Even after she turned eighteen, they didn’t let up. They approached her at Target with her mom, the last week of high school, picking out twin long sheets for her freshman year at the University of Oregon. They approached the dark corner booth in the coffee shop where she’d holed up every day so far that summer, reading or drawing or just watching her friend Ivy, who was working, spray herself with steamed milk and get hit on by men in very tiny beanies. One woman approached at one of Ivy’s band’s shows downtown, dressed in a black blazer and black slacks and black sunglasses, pressing a card to her palm, and Lou, a little drunk, had thought for a full second that the woman was an FBI agent. After the first woman, in a mall food court when she was in middle school, Lou’s mom had told her if she wanted to try it, she had to wait until she was sixteen, what her mom clearly thought of as a reasonable working age, as if modeling would be anything like Lou’s summer landscaping job.

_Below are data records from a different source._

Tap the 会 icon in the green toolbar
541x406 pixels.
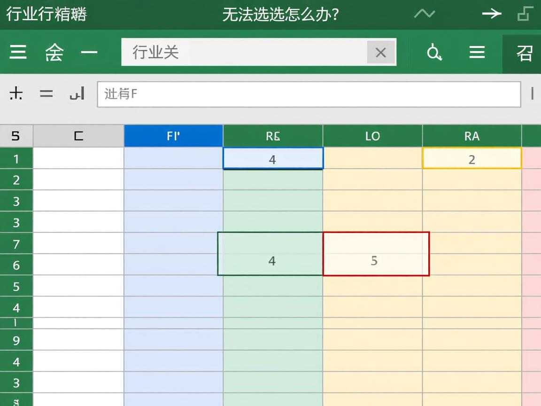[x=53, y=53]
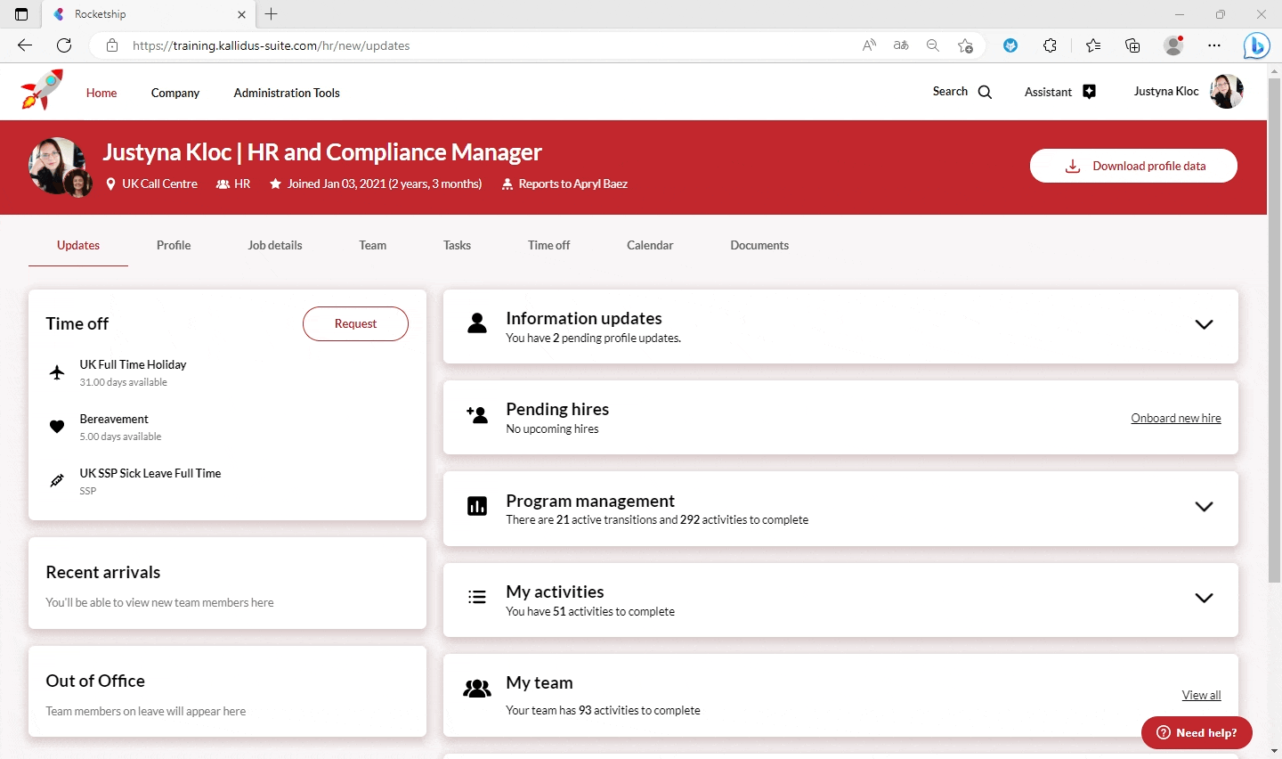Expand the Information updates section
Screen dimensions: 1282x759
tap(1204, 325)
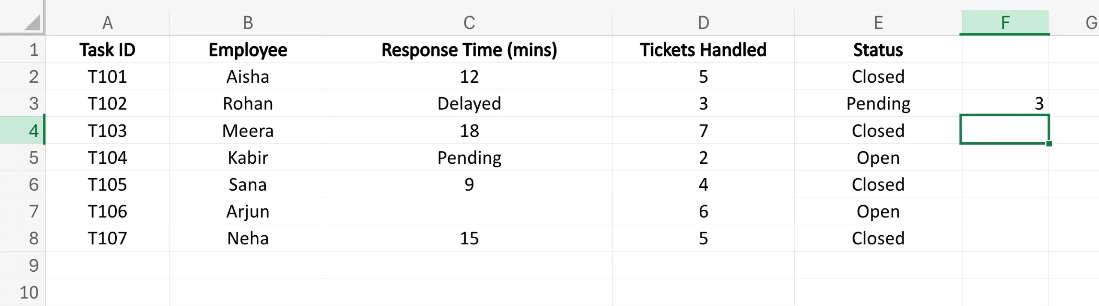Select row 4 header
The width and height of the screenshot is (1099, 306).
point(22,130)
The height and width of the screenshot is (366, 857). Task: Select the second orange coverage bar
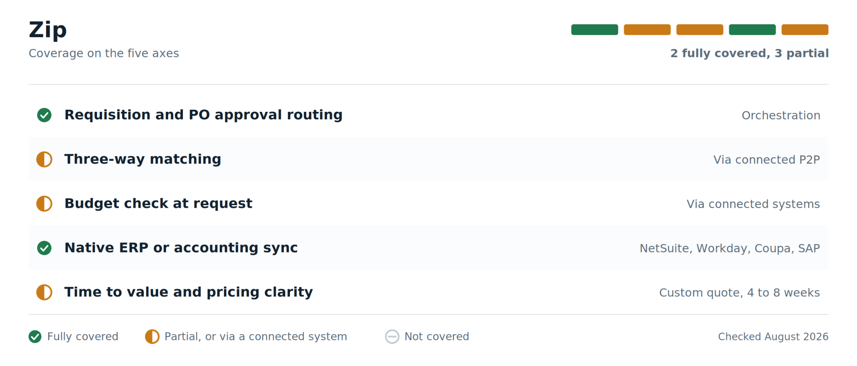click(700, 30)
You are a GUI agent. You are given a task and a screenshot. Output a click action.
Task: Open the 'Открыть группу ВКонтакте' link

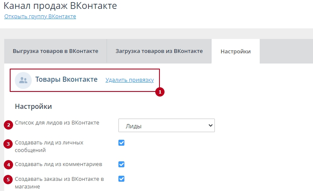point(40,17)
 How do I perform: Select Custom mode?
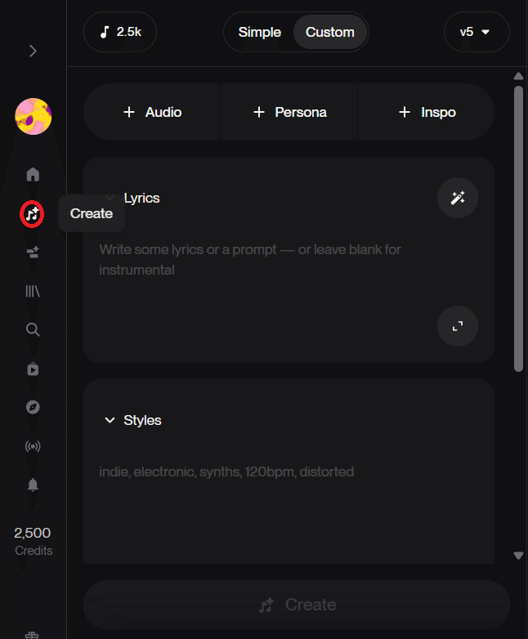[330, 33]
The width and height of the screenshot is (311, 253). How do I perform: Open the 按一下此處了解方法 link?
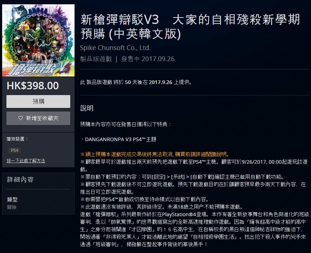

Lou knew lots of her classmates would love the chance to be a model: it seemed like a portal to being rich, to being known, being seen; or even, within the abyss of puberty, to just being told they were beautiful, though none of these women ever told Lou that. They all said she had an interesting face, which wasn’t the same thing. True, she was tall—she was mistaken for a much younger boy all the time, despite messy brown hair curling past her shoulders, which she didn’t necessarily mind. And true, she was the right size—she ate whatever she wanted and she stayed skinny and flat-chested, which she also didn’t mind. But it disturbed her to think these women purposely hung out at places where they knew teenaged girls would be. Malls. Concerts. Coffee shops. Scouting beanpole girls. Somehow, no one else thought it was creepy, even her parents, who were only amused, but Lou felt like she was being stalked by the fashion industry, an entity she didn’t love, didn’t feel catered to by, didn’t even understand was a thing until it asserted itself in her life, insisting she join it. She felt like she was being recruited to a cult that she could see through entirely, whose basic tenets she didn’t believe in and never would.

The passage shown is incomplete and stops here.